According to a global survey of executives sponsored by eFinancialCareers, 76 percent plan to actively seek a new job in the next six months, even though the chances of actually finding one during that time represent a major challenge in this tight job market.
The survey, conducted by BlueSteps, the career management service of the Association of Executive Search Consultants (AESC), also found that 57 percent believe it would take more than six months to find a new job and that 17.5 percent think it will take more than a year.
The survey received responses from nearly 500 executives around the world, including 53 percent from the U.S.
Most have negative view of job market
Only 26 percent said they have a positive impression of the executive job market, which is a 10 percent decline from January 2012 and a 38 percent drop compared to 2011.
Additionally, only 35 percent have a positive impression of the general business climate at mid-year, down 1 percent from January and a 41 percent decline from 2011.
On a regional level, senior executives in Canada held the most positive outlook regarding the executive job market at mid-year, with 44 percent of Canadian executives reporting a positive attitude, an 18 percent higher positive outlook than the global average.

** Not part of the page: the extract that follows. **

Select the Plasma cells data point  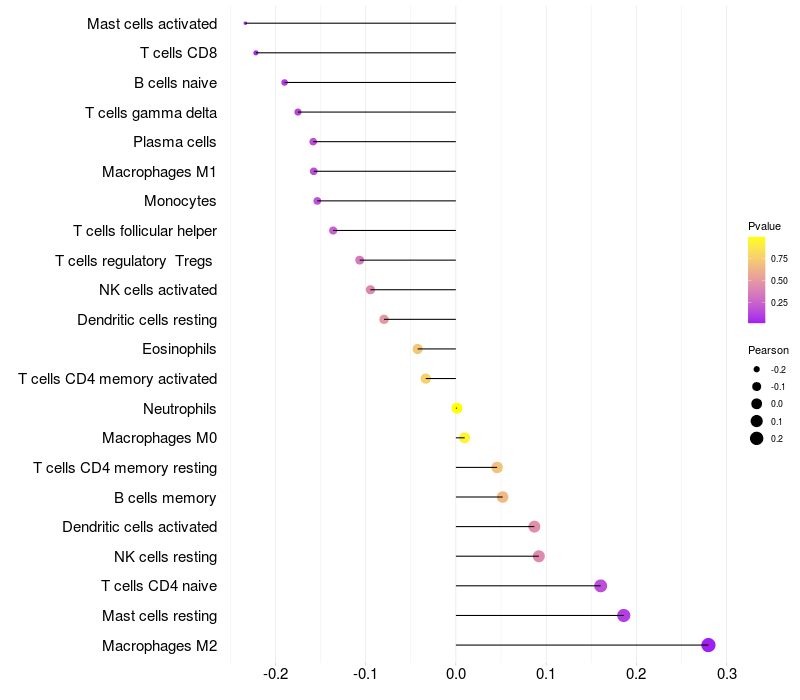(313, 141)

Executives in India held the second spot for positive outlook regarding the executive job market with 42 percent, followed by China, with 39 percent.
Top career-related concerns
The top career-related concerns included finding a new executive opportunity (45%), economic instability (18%) and fear of career stagnation (10%). Senior executives reported top business-related concerns which included maintaining revenue/profits (27%), the poor overall economic climate (25%) and one out of five senior executives surveyed (20%) specifically mentioned the turbulence in the Eurozone as a top business-related concern.

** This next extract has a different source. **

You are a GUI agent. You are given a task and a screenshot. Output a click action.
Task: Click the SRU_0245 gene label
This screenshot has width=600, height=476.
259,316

When asked what elements might hinder them from making a career move in the next six months, half of the executives chose the poor state of the economy or declines in executive compensation offered as the two primary elements that would cause them to remain in their current positions rather than seek a new opportunity.
Enticements to move
When asked what would most entice them to make a career move during the next six months, most executives (68%) chose increased responsibility as the key reason they would move to a new position, almost 10 percent more than those executives (58%) who chose increased compensation as a primary motivator for a career move. Seventy-six percent of senior executives reported that they feel they must change employers in order to advance their careers.